E adesso il gran finale con i 5 Stelle. Avevano detto che mai si sarebbero prestati a giochi di potere e di poltrone. Non male come premessa per una forza che ha fatto un governo di centrodestra (Lega – 5 Stelle) uno di centrosinistra (5 Stelle – PD – altri di sx) quindi di uno istituzionale presieduto niente meno che da un Banchiere (Banca di Italia e poi anche BCE). Per completare il giro, hanno pensato bene di far cadere quest’ultimo governo con la manovra bizantina del “non voto, ma non voto contro” (degna della peggiore DC di fine anni ’80) a pochi mesi dalla fine naturale della legislatura e subito dopo l’acquisizione dei diritti di pensione per i propri parlamentari.
In questa legislatura hanno fatto un corso intensivo di politica del potere: mai una forza politica aveva, in un solo mandato, fatto ogni tipo di governo possibile. Tutti, ma proprio tutti. Sono partiti da “mai con nessuno” e passando da un governo di destra, uno di sinistra, uno istituzionale sono finiti a forza di opposizione! Tutto, lo ribadiamo, in un’unica legislatura!

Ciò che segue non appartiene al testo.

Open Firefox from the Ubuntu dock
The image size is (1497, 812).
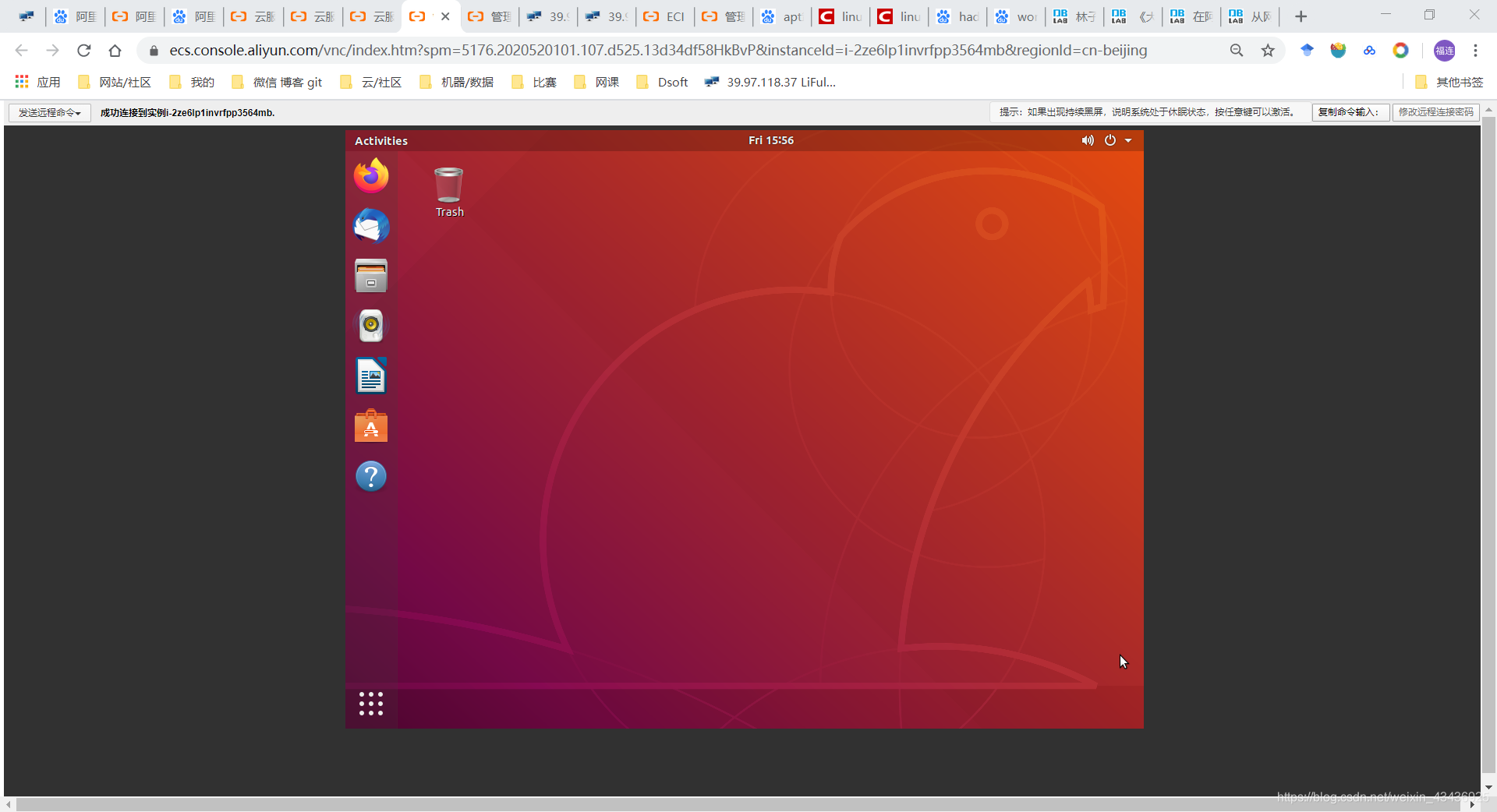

Ma meglio del partito ha fatto il suo attuale presidente: Giuseppe Conte. È indubbiamente l’uomo più fortunato di Italia. Roba che neppure Gastone Paperone (il fortunato per antonomasia del mondo di Paperno) gli fa un baffo. Come quest’ultimo è stato capace di vincere il primo premio di una lotteria che neppure esiste. E il primo premio era, nientemeno che, la presidenza del Consiglio dei Ministri. Poi incrocia un Renzi in buona (più raro delle ciliegie a dicembre) che lo salva pur di azzoppare Salvini. E quando il toscanaccio prova a disarcionarlo (appena 6 mesi dopo averlo salvato), scoppia la pandemia in Italia. Disastro per tutti tranne che per lui. Per Conte è l’assicurazione sulla vita, l’ennesimo biglietto vincente che gli regala tempo, visibilità e inamovibilità. Nel momento della caduta gli viene offerto il posto di presidente degli stellati che sono alla deriva. E quando si trova a fare i conti interni con Grillo lo incrocia in un momento di grande debolezza di quest’ultimo per via dei fatti familiari che lo azzoppano. Quindi affronta la battaglia del Quirinale da equilibrista e al momento della rottura di Di Maio si avvantaggia di una dirigenza del PD completamente incapace di una strategia di contenimento che gli regala la possibilità di presentarsi come il leader della sinistra. Lui, il professore universitario del primo governo populista che non era né di destra né di sinistra, si trova, senza dover lottare, ad essere il nuovo Che Guevara della sinistra. O il nuovo Mélenchon, se preferite.
Come dice Donald Trump (che ha trasformato per sempre Conte in “Giusepi”): «Tutto nella vita è fortuna».
Un po’ frastornati? Probabilmente più nauseati?
Beh, lo sapete, è l’effetto che fanno le giostre più movimentate.